Much of what the marae stood for has faded over the years, replaced by European and Christian institutions. But archaeologists are taking a closer look at these well-worn platforms and, in doing so, are digging deeper into the island’s history.
One of best-restored and most-studied marae sits in ‘Opunohu Valley, up the slope from the bay where Captain James Cook anchored during the mid-18th century. Cook was considered an “enlightened voyager,” spending more time than his predecessors interacting with the locals. Indeed, Cook’s stories of Tahiti and the surrounding Society Islands, including Mo‘orea, shaped the European concept of the “noble savage.”
When Cook and other European explorers arrived in this part of the world, there may have been anywhere from 6,000 to 40,000 people living on Mo‘orea in complex chiefdoms. It was a culture that expressed itself economically, socially, and religiously at the marae sites, but also through its use and management of the island’s natural resources.
Illustration by Stephen Rountree.
Stake in the Ground
The earliest evidence of humans on Mo‘orea dates back 1,200 years. Those intrepid Polynesian pioneers brought roots and seed stock for breadfruit, Tahitian chestnut, taro, and other introduced species that helped them establish homes and gardens along the coast.
Coastal marae were built, but structures don’t appear in Mo‘orea’s valleys until after 1350, when the population started to spread from the coastline into the mountains, according to Jennifer Kahn, associate archaeologist at the Bishop Museum in Honolulu.
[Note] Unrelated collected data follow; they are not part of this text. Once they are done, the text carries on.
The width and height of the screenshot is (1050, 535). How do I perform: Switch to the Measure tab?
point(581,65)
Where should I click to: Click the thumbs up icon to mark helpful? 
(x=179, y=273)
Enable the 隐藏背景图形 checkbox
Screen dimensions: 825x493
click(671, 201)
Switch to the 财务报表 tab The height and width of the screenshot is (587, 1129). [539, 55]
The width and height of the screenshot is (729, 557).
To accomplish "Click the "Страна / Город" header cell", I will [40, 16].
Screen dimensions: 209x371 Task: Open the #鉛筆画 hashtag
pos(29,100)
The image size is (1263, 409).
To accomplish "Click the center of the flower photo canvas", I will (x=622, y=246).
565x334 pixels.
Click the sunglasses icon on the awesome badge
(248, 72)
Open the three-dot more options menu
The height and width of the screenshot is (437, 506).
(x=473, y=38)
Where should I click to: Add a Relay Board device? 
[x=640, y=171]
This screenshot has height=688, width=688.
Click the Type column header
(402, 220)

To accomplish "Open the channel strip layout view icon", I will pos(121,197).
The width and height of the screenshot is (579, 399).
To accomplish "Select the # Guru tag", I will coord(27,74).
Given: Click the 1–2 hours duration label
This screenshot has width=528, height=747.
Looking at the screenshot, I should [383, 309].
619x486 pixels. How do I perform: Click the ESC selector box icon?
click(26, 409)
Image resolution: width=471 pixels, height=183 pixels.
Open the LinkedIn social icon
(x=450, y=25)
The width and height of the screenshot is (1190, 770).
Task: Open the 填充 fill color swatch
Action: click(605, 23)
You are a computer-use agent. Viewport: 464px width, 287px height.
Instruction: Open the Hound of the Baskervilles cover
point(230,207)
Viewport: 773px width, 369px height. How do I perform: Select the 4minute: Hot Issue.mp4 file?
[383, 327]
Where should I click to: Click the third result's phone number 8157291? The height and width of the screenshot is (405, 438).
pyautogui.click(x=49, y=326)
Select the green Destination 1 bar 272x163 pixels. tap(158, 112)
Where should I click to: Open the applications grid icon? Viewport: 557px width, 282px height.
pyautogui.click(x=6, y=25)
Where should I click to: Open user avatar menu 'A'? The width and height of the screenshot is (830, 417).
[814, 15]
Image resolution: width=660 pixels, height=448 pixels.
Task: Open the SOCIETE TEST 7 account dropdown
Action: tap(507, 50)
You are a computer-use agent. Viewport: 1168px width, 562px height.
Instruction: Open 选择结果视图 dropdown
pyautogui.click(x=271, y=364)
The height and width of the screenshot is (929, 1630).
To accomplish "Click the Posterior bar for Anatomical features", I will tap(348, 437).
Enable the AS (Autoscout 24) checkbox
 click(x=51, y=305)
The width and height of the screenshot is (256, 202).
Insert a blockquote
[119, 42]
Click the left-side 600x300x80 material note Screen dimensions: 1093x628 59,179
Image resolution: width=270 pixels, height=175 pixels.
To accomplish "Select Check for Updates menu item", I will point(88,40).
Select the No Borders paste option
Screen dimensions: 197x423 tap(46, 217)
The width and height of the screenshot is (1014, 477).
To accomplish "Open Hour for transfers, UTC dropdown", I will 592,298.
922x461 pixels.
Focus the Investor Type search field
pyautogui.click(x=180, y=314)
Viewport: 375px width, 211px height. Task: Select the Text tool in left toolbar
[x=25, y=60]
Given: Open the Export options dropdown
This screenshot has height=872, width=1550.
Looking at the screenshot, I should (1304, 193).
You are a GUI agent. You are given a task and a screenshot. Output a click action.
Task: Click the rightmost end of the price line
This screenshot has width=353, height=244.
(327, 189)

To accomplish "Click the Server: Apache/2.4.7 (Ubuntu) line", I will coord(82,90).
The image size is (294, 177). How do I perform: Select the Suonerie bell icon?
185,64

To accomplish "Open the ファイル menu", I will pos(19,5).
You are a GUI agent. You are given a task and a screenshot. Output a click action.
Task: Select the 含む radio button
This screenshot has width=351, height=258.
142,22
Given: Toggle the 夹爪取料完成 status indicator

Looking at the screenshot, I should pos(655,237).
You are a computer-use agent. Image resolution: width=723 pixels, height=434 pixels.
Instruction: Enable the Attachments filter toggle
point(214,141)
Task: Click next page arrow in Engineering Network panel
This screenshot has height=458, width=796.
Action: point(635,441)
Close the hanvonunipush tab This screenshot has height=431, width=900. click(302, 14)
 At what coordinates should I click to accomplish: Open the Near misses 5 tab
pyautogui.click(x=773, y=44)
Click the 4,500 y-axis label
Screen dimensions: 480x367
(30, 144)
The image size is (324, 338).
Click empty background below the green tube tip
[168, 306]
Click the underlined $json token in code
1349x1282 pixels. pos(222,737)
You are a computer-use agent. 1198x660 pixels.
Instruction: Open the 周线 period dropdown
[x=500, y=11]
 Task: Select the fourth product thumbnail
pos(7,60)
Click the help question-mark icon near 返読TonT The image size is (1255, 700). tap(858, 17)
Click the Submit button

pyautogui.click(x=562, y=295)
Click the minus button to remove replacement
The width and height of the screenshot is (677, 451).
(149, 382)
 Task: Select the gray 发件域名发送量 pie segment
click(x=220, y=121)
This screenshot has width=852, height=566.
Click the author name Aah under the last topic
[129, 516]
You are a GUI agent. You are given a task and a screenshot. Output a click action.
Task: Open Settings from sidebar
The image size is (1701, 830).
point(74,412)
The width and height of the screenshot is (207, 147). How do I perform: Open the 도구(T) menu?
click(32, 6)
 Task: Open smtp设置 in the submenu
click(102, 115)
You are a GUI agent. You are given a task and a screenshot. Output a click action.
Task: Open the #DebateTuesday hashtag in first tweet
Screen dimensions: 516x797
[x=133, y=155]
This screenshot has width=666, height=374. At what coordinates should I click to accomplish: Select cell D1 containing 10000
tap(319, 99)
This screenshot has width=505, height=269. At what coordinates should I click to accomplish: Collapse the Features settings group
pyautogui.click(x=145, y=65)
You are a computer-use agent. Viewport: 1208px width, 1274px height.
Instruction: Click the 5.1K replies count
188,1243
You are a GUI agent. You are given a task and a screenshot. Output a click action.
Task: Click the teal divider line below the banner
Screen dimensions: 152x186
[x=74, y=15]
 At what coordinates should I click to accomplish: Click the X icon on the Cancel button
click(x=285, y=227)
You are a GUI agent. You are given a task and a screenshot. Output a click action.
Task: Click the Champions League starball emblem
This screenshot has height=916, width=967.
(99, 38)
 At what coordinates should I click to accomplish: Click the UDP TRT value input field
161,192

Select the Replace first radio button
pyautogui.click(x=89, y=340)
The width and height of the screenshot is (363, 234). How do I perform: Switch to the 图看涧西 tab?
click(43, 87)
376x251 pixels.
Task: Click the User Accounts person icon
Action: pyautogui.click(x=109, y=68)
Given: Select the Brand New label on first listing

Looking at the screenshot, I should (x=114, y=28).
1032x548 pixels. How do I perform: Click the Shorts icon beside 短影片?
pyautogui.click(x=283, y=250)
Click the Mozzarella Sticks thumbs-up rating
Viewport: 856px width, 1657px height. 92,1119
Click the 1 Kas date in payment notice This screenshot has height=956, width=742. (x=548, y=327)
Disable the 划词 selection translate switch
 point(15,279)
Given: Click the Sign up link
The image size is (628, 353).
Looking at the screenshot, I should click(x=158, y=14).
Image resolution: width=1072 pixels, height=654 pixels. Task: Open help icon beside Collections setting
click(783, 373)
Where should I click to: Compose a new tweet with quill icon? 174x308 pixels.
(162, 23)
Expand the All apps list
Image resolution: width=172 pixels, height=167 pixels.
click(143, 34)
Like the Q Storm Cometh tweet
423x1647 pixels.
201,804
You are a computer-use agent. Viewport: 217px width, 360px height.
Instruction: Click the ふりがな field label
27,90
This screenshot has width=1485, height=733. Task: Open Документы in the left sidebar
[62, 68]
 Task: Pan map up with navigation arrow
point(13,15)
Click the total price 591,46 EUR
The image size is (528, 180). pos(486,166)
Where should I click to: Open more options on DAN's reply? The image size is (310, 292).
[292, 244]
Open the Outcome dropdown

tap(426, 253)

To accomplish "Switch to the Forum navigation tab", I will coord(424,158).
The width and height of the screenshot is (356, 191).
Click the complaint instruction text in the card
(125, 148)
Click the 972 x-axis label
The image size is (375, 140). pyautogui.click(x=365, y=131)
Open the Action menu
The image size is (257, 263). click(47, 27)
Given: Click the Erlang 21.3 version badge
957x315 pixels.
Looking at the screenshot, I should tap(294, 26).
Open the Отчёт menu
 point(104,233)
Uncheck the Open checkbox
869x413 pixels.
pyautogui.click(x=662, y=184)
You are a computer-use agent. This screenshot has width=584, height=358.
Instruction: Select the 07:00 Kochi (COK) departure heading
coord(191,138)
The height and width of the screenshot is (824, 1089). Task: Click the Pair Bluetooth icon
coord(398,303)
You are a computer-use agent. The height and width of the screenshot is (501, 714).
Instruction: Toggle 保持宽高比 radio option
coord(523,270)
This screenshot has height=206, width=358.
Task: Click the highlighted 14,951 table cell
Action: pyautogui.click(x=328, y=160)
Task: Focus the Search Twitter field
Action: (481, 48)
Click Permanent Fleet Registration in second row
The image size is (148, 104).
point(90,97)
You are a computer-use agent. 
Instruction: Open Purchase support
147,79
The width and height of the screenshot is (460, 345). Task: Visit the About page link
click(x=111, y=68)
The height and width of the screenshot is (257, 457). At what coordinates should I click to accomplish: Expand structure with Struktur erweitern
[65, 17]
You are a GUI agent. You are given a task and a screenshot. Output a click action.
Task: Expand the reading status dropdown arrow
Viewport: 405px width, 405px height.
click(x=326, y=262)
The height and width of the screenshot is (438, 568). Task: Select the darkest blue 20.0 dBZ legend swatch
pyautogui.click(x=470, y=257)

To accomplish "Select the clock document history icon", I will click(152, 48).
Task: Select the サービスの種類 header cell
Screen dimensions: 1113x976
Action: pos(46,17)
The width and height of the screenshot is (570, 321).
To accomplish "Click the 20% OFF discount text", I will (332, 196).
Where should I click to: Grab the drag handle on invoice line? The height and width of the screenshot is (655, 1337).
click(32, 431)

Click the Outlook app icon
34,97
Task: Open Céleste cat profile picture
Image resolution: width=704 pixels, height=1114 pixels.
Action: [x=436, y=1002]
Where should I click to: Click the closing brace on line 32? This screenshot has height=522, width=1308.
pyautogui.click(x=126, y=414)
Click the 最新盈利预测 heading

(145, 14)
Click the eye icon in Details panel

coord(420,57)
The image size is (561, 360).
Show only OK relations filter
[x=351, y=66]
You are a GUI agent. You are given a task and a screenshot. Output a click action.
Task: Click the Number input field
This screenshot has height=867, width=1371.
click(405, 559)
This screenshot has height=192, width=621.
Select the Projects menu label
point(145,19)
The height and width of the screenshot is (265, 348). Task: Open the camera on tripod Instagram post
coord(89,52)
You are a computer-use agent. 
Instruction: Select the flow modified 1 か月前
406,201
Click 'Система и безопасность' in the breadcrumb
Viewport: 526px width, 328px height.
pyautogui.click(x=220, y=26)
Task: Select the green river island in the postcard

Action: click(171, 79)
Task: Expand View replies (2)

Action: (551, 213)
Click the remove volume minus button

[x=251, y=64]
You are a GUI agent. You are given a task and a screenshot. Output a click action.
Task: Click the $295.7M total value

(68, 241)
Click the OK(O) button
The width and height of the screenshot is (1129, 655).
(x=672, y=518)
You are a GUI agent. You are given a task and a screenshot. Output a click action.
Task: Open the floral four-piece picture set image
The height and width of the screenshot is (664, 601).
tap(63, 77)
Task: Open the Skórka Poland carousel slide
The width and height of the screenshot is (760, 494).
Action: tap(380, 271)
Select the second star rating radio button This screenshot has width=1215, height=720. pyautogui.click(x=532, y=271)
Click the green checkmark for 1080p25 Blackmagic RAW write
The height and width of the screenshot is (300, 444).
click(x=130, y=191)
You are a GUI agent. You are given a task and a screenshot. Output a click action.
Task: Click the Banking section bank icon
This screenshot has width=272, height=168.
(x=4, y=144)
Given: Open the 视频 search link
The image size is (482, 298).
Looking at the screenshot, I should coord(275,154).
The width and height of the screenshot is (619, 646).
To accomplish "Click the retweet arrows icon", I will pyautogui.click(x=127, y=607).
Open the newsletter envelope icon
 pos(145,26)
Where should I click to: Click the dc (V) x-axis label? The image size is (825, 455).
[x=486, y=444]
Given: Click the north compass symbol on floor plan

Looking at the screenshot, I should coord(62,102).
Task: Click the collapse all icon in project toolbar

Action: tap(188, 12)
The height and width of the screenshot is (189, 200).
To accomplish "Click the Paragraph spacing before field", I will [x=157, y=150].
She has been coming to Mo‘orea for decades to dig for clues to the past.
Kahn says a boom in marae construction that lasted until the 18th century, just before European contact, reflects a population explosion and an increasingly complex society.
There have been approximately 220 marae and ritual shrines uncovered in the ‘Opunohu Valley, and many others dot the coastline and other interior valleys. This is just a small percentage of the number of structures that are estimated to pepper the whole of Polynesia, according to Kahn.
The marae were where ruling chiefs made political, social, and religious decisions, explains Hinano Teavai-Murphy, president of the Association Te Pu Atitia. It’s a community-based nonprofit that aims to bridge the gap between local indigenous knowledge and western science.
“Each family clan had a marae and they were indicative of land ownership. All genealogy is built and attached to a marae,” says Tevai-Murphy. “For us land is very important, it’s a place where you bury your ancestors, and the placenta of your children. We don’t own the land, we belong to the land.”
“You want to be careful in all of this to not paint an idyllic picture of the past,” points out Dana Lepofsky, an archaeology professor at Simon Fraser University in British Columbia who has worked with Kahn. “People are people.” The marae also are where ancient Polynesians made human sacrifices to their war-god ‘Oro. And the elite were self-serving, she explains, extracting resources and demanding agricultural production from the working class for their own ceremonies.
Feast or Famine
At the same time that Mo‘orean (Maohi) society was booming, its approach to agriculture was shifting from erosive land clearing to terraced fields and orchards that could reliably and sustainably feed a growing population. Maohi farmers, through generations of careful observation and trial and error, gained significant ecological knowledge about how best to cultivate that landscape.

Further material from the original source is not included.